This morning Coinbase, an American cryptocurrency exchange, released an S-1 filing ahead of its direct listing. The company’s public debut has been hotly anticipated thanks to recent activity amongst bitcoin and other blockchain-based assets, the company’s controversial political positions, and its spiking valuation on private exchanges.

Coinbase’s financials show a company that grew rapidly from 2019 to 2020. More than that, the company also crossed the threshold into unadjusted profitability; it’s common amongst quickly-growing tech companies to lean more heavily on adjusted profit and other more flattering metrics.

In 2019 Coinbase $30.4 million against $533.7 million in revenue. In 2020 the company’s net income rose to $127.5 million against $1.28 billion in revenue.

The crypto unicorn grew just over 139% in 2020, a massive improvement on its 2019 results. The company’s scale and growth help us understand why some investors are bidding its value up to as much as $100 billion on the private markets.

Coinbase has highly variable revenues. The company posted revenues of $190.6 million in Q1 2020, a number that dipped to $186.4 million in the second quarter. Then Coinbase’s topline accelerated in Q3 2020 to $315.4 million, and $585.1 million in the final quarter of 2020.

It’s easy to see why Coinbase is moving forward with its direct listing now; the company just posted an excellent quarter.

In that outsized fourth-quarter period, Coinbase generated operating income of $226.6 million, and net income of $176.8 million. Those represent high-quality profitability improvements from preceding periods, and provide Coinbase with attractive end-of-year profit margins.
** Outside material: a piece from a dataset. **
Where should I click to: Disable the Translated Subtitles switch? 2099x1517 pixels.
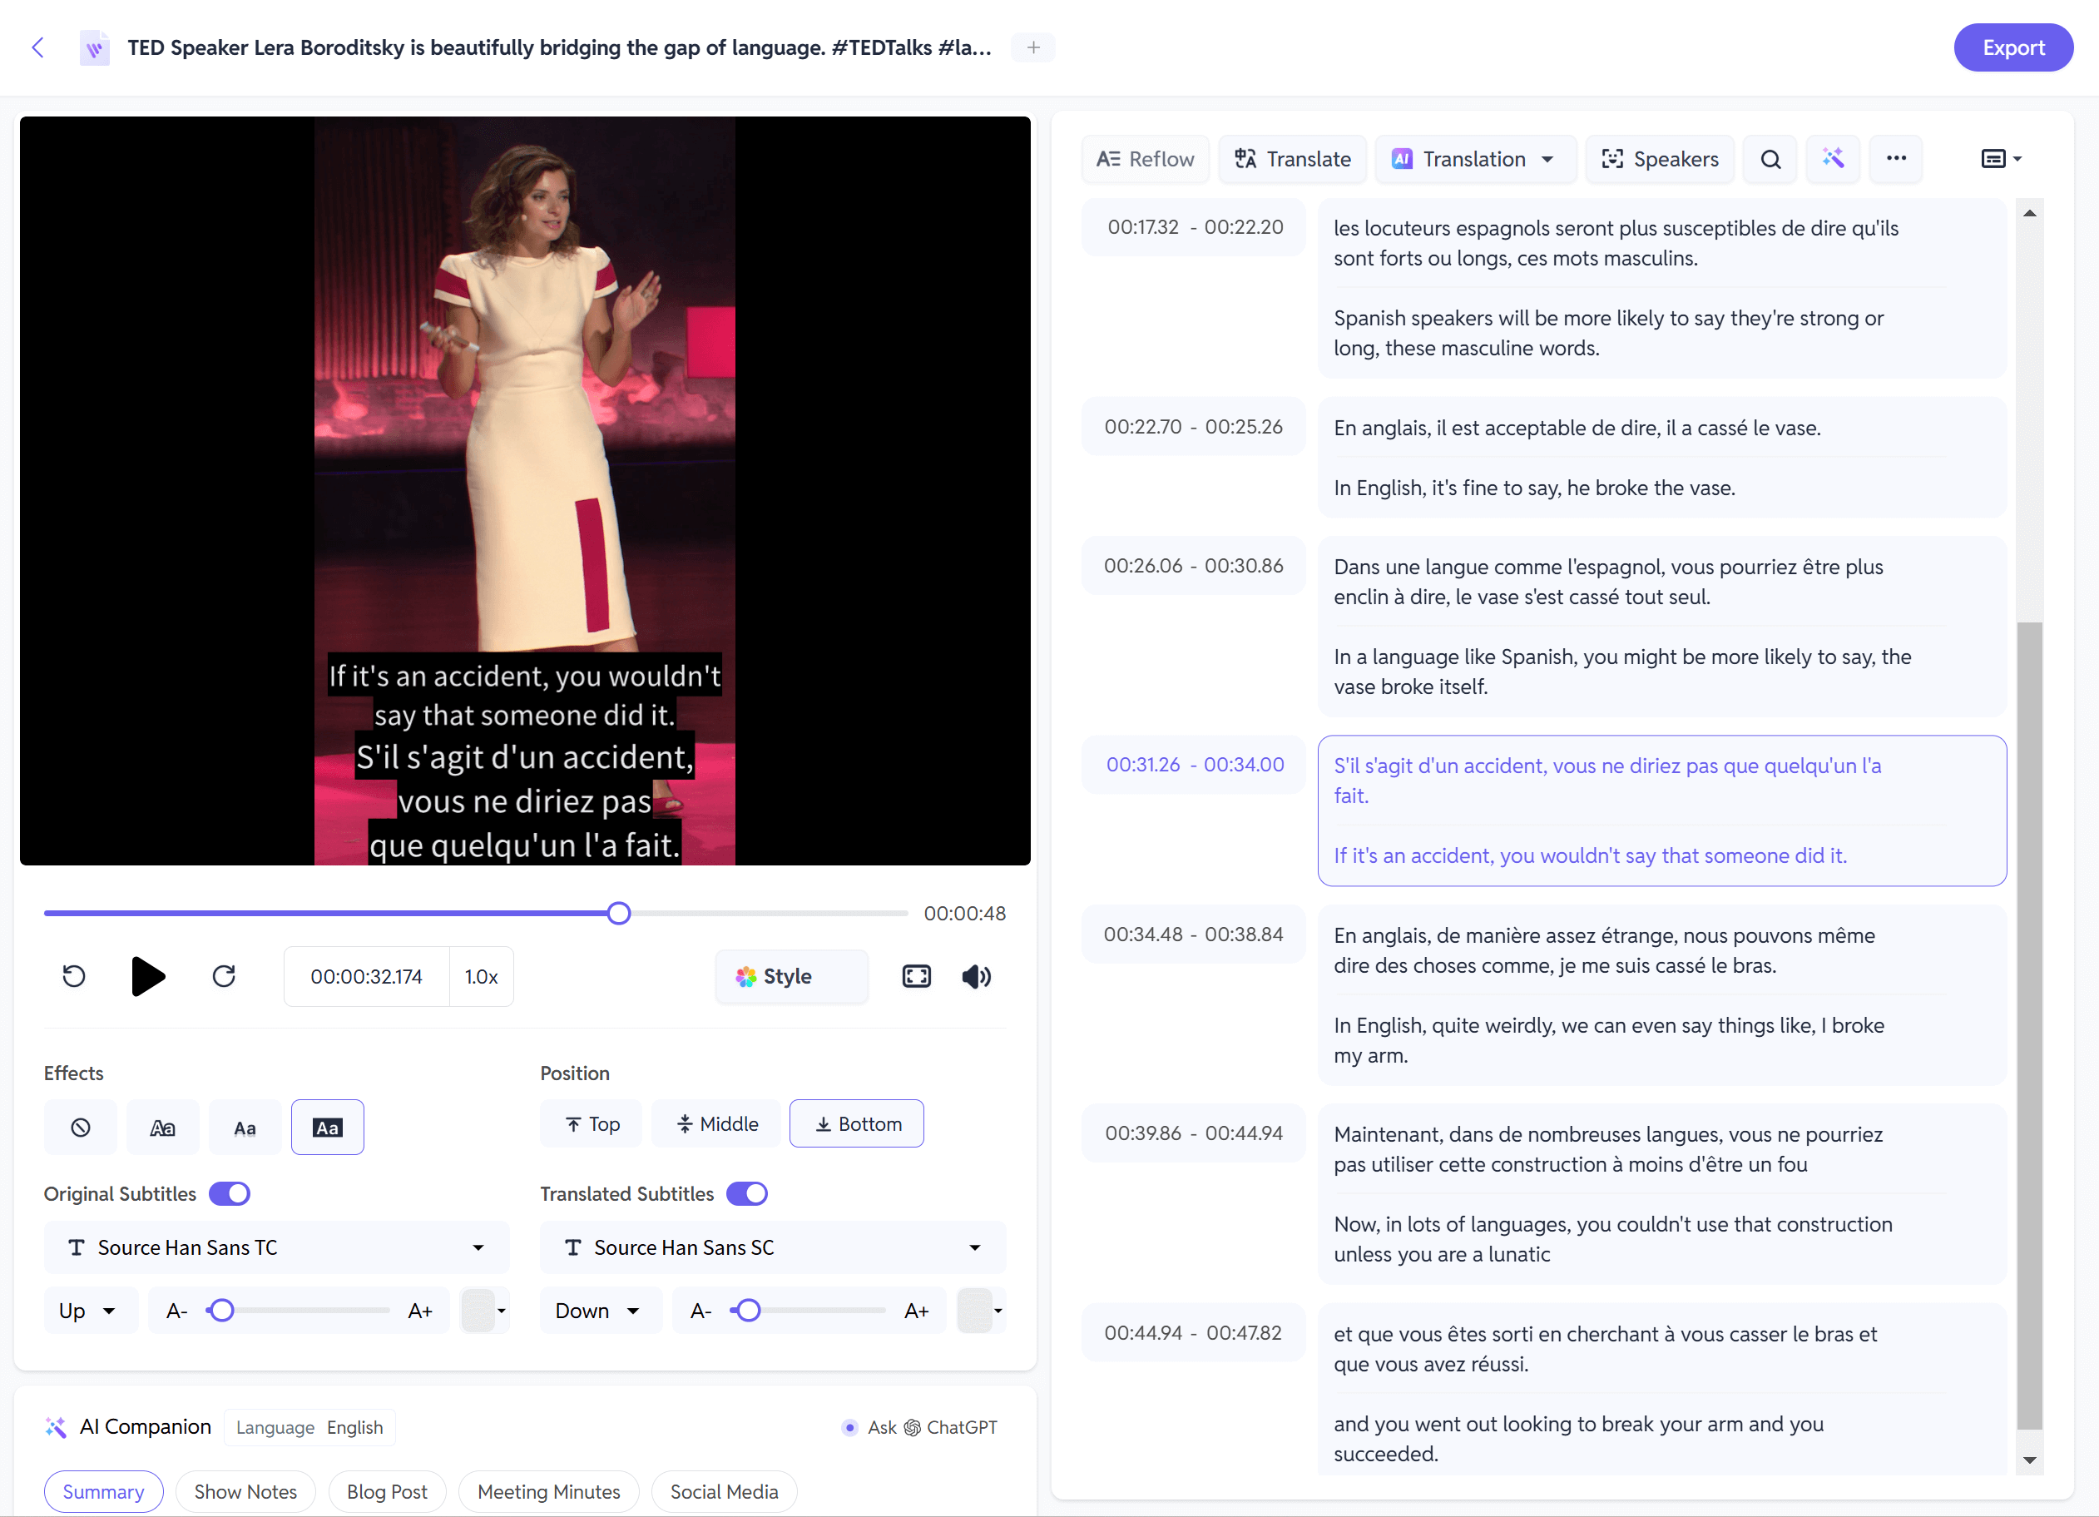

The cryptocurrency exchange generates the vast majority of its revenues from transaction revenues, as anticipated. Coinbase also has a comparatively modest “subscription and services” revenue category, which was worth around $20.7 million in Q4 2020 revenues.

Finally, Coinbase swun from operating cash flow negative in 2019 to incredibly cash-flow positive in 2020. However, the $3.0 billion in positive operating cash flow that Coinbase generated last year includes “$2.7 billion related to cash from the change in custodial funds due to customers,” diminishing the number to a more understandable scale.

This is a first look, but Coinbase is a quickly growing, profitable unicorn that looks more than ready for its direct listing. The question ahead of investors is merely how to value Coinbase’s revenue growth as it does track with broader market interest in cryptocurrencies, a historically fluid quantity.